● Problem details
Return every line from the records below in which the word "icon" is found.

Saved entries
"""
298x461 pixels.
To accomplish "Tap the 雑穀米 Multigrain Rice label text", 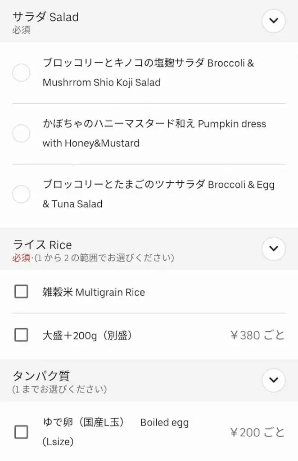I will coord(94,292).
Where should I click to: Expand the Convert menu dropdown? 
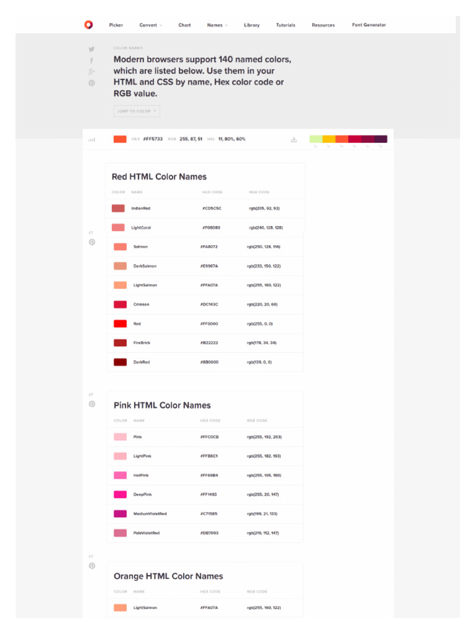coord(150,25)
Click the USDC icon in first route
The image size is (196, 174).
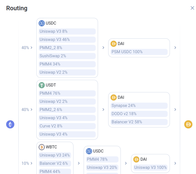[42, 23]

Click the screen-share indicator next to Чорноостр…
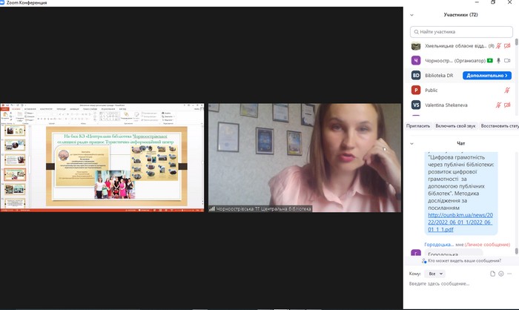(490, 60)
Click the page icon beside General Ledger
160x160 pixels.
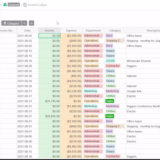pos(25,5)
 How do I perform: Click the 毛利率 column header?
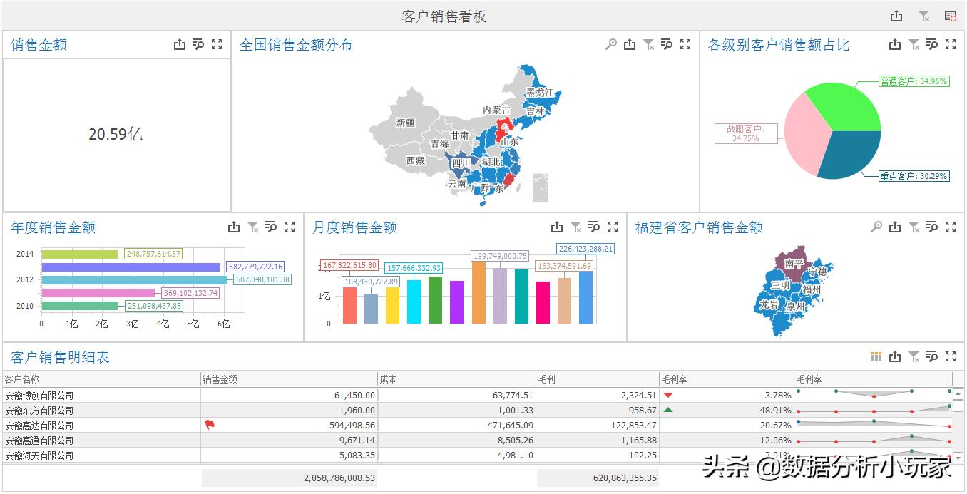[x=675, y=379]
"""
● Solution to this exercise
Click the USDC icon in first route
Click the page icon beside General Ledger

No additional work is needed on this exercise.